# Exercise
Below are the records; extract from them the line containing "Instruction: Disable the Reverb ON switch" to the line containing "Task: Hide Layer 0 using eye icon", both lines included, exactly and with no pictures.

***

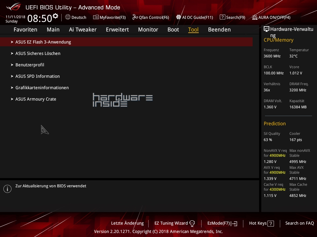
Task: Open MyFavorite(F3) list icon
Action: pyautogui.click(x=96, y=17)
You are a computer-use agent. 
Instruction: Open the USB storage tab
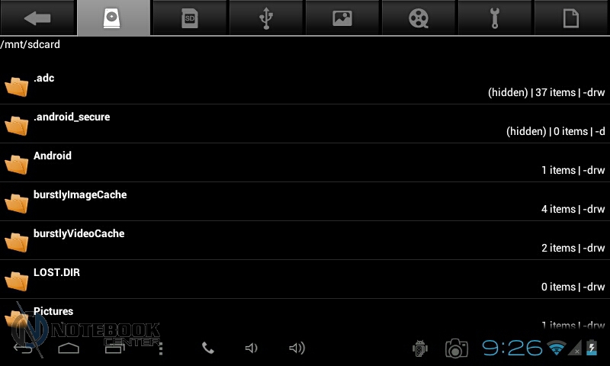(266, 18)
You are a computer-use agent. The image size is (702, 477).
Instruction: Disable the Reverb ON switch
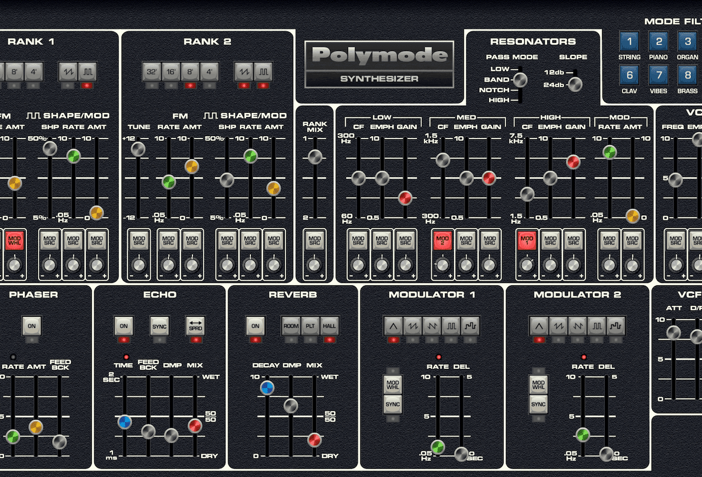[x=254, y=326]
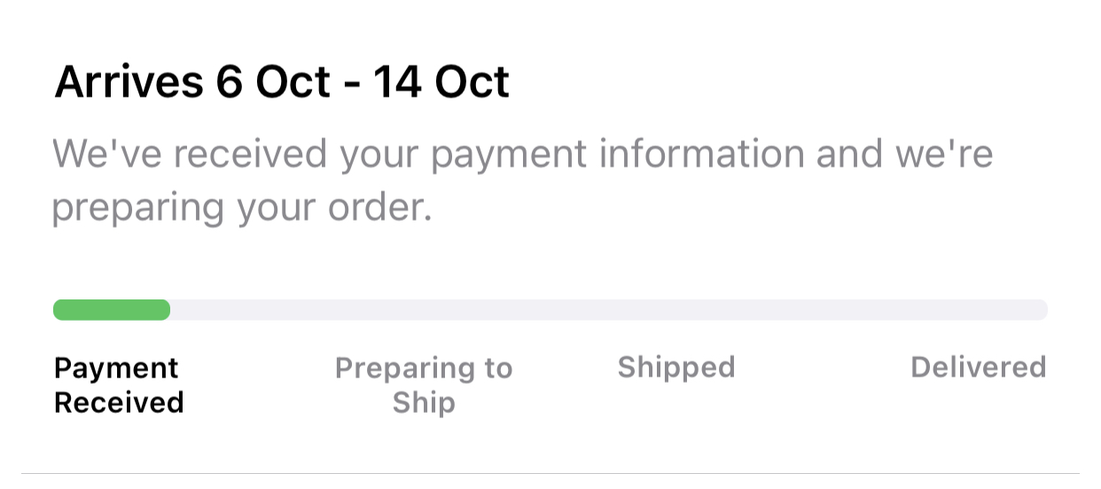Select the "Shipped" stage label
The width and height of the screenshot is (1101, 489).
click(676, 367)
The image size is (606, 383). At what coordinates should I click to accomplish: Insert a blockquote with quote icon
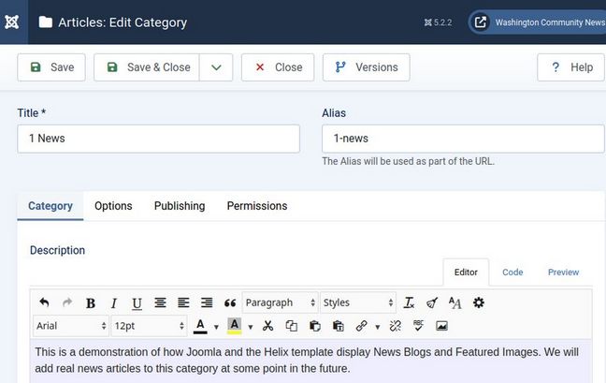point(230,302)
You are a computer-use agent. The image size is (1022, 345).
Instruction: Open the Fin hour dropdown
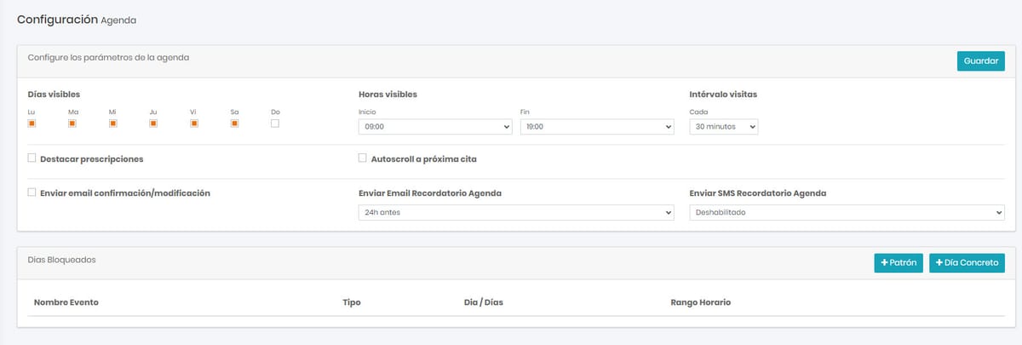coord(597,127)
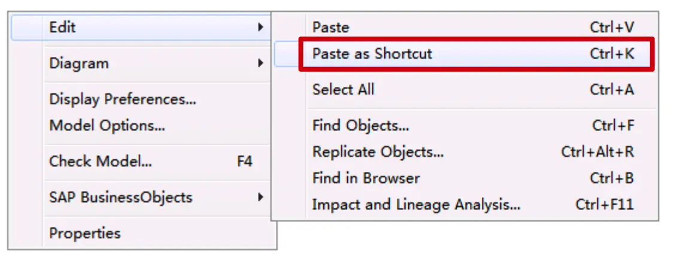Viewport: 692px width, 261px height.
Task: Open the Properties menu item
Action: tap(141, 233)
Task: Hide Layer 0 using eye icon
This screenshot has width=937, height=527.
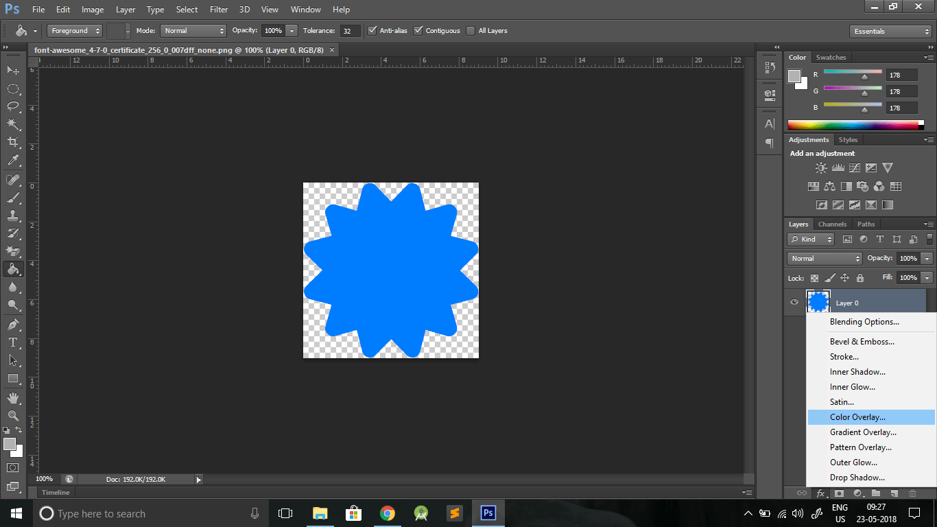Action: tap(794, 303)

***

# Answer to this exercise
Instruction: Disable the Reverb ON switch
[x=254, y=326]
Select the "Shipped" stage label
The width and height of the screenshot is (1101, 489).
click(676, 367)
The image size is (606, 383). At what coordinates should I click to accomplish: Insert a blockquote with quote icon
point(230,302)
You are a computer-use agent. The image size is (1022, 345).
Instruction: Open the Fin hour dropdown
coord(597,127)
Viewport: 692px width, 261px height.
Task: Open the Properties menu item
Action: tap(141, 233)
Task: Hide Layer 0 using eye icon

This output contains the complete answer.